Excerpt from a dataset

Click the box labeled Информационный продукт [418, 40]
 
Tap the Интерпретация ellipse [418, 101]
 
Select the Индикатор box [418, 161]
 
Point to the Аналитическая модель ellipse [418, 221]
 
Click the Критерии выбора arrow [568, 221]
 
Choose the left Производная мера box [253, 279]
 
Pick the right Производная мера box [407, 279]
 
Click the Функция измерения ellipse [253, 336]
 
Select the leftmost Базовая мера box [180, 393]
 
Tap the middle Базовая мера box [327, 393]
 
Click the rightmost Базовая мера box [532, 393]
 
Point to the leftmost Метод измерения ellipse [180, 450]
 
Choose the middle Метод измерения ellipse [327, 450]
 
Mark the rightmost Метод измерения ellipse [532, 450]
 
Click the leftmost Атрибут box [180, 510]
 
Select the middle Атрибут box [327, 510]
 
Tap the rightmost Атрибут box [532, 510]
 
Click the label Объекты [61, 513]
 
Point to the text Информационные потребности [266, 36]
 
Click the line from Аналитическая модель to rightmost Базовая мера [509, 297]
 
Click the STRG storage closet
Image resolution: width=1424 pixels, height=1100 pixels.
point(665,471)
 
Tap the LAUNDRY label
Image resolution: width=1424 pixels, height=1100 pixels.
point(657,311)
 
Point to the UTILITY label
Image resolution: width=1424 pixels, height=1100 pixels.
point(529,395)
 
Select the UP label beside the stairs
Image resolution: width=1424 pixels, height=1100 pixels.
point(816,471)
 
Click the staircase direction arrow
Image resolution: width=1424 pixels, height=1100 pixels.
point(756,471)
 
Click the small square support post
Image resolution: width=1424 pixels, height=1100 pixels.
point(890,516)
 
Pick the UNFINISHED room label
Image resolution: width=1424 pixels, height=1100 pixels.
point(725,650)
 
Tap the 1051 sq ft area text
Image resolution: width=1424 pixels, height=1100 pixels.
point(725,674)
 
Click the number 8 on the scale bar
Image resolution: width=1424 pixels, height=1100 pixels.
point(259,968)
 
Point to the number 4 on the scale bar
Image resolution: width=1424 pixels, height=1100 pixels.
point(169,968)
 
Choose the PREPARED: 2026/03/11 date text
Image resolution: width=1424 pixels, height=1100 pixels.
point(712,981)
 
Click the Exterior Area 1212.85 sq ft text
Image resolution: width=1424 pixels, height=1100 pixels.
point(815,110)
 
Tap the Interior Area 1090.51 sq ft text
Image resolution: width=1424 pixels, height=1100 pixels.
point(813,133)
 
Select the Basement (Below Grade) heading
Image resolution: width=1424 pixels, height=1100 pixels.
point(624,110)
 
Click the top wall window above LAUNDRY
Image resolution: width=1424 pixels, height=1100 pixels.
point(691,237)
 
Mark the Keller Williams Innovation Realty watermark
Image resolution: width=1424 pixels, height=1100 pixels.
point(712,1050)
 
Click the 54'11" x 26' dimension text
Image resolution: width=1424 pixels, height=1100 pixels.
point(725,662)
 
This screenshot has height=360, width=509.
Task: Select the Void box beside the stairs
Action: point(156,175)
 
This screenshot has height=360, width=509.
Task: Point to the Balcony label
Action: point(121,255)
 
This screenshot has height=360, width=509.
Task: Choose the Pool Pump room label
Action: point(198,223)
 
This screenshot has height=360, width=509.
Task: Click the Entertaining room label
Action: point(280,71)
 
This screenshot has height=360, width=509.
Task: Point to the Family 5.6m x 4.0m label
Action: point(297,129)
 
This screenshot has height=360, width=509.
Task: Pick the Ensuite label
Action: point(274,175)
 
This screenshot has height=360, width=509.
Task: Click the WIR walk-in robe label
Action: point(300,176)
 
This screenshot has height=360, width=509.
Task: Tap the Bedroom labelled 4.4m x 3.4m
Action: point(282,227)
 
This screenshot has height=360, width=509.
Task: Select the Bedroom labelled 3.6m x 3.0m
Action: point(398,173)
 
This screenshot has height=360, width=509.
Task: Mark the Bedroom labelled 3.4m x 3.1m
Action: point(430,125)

_Aim_
Edit the records by replacing each "ellipse" with "oval", and leave everything else unchanged.

_Result of this exercise_
Click the box labeled Информационный продукт [418, 40]
 
Tap the Интерпретация oval [418, 101]
 
Select the Индикатор box [418, 161]
 
Point to the Аналитическая модель oval [418, 221]
 
Click the Критерии выбора arrow [568, 221]
 
Choose the left Производная мера box [253, 279]
 
Pick the right Производная мера box [407, 279]
 
Click the Функция измерения oval [253, 336]
 
Select the leftmost Базовая мера box [180, 393]
 
Tap the middle Базовая мера box [327, 393]
 
Click the rightmost Базовая мера box [532, 393]
 
Point to the leftmost Метод измерения oval [180, 450]
 
Choose the middle Метод измерения oval [327, 450]
 
Mark the rightmost Метод измерения oval [532, 450]
 
Click the leftmost Атрибут box [180, 510]
 
Select the middle Атрибут box [327, 510]
 
Tap the rightmost Атрибут box [532, 510]
 
Click the label Объекты [61, 513]
 
Point to the text Информационные потребности [266, 36]
 
Click the line from Аналитическая модель to rightmost Базовая мера [509, 297]
 
Click the STRG storage closet
Image resolution: width=1424 pixels, height=1100 pixels.
point(665,471)
 
Tap the LAUNDRY label
Image resolution: width=1424 pixels, height=1100 pixels.
point(657,311)
 
Point to the UTILITY label
Image resolution: width=1424 pixels, height=1100 pixels.
point(529,395)
 
Select the UP label beside the stairs
Image resolution: width=1424 pixels, height=1100 pixels.
point(816,471)
 
Click the staircase direction arrow
Image resolution: width=1424 pixels, height=1100 pixels.
point(756,471)
 
Click the small square support post
Image resolution: width=1424 pixels, height=1100 pixels.
point(890,516)
 
Pick the UNFINISHED room label
Image resolution: width=1424 pixels, height=1100 pixels.
point(725,650)
 
Tap the 1051 sq ft area text
Image resolution: width=1424 pixels, height=1100 pixels.
point(725,674)
 
Click the number 8 on the scale bar
Image resolution: width=1424 pixels, height=1100 pixels.
point(259,968)
 
Point to the number 4 on the scale bar
Image resolution: width=1424 pixels, height=1100 pixels.
point(169,968)
 
Choose the PREPARED: 2026/03/11 date text
Image resolution: width=1424 pixels, height=1100 pixels.
point(712,981)
 
Click the Exterior Area 1212.85 sq ft text
Image resolution: width=1424 pixels, height=1100 pixels.
point(815,110)
 
Tap the Interior Area 1090.51 sq ft text
Image resolution: width=1424 pixels, height=1100 pixels.
point(813,133)
 
Select the Basement (Below Grade) heading
Image resolution: width=1424 pixels, height=1100 pixels.
point(624,110)
 
Click the top wall window above LAUNDRY
Image resolution: width=1424 pixels, height=1100 pixels.
point(691,237)
 
Mark the Keller Williams Innovation Realty watermark
Image resolution: width=1424 pixels, height=1100 pixels.
point(712,1050)
 
Click the 54'11" x 26' dimension text
Image resolution: width=1424 pixels, height=1100 pixels.
point(725,662)
 
This screenshot has height=360, width=509.
Task: Select the Void box beside the stairs
Action: point(156,175)
 
This screenshot has height=360, width=509.
Task: Point to the Balcony label
Action: point(121,255)
 
This screenshot has height=360, width=509.
Task: Choose the Pool Pump room label
Action: point(198,223)
 
This screenshot has height=360, width=509.
Task: Click the Entertaining room label
Action: point(280,71)
 
This screenshot has height=360, width=509.
Task: Point to the Family 5.6m x 4.0m label
Action: point(297,129)
 
This screenshot has height=360, width=509.
Task: Pick the Ensuite label
Action: point(274,175)
 
This screenshot has height=360, width=509.
Task: Click the WIR walk-in robe label
Action: point(300,176)
 
This screenshot has height=360, width=509.
Task: Tap the Bedroom labelled 4.4m x 3.4m
Action: point(282,227)
 
This screenshot has height=360, width=509.
Task: Select the Bedroom labelled 3.6m x 3.0m
Action: point(398,173)
 
This screenshot has height=360, width=509.
Task: Mark the Bedroom labelled 3.4m x 3.1m
Action: point(430,125)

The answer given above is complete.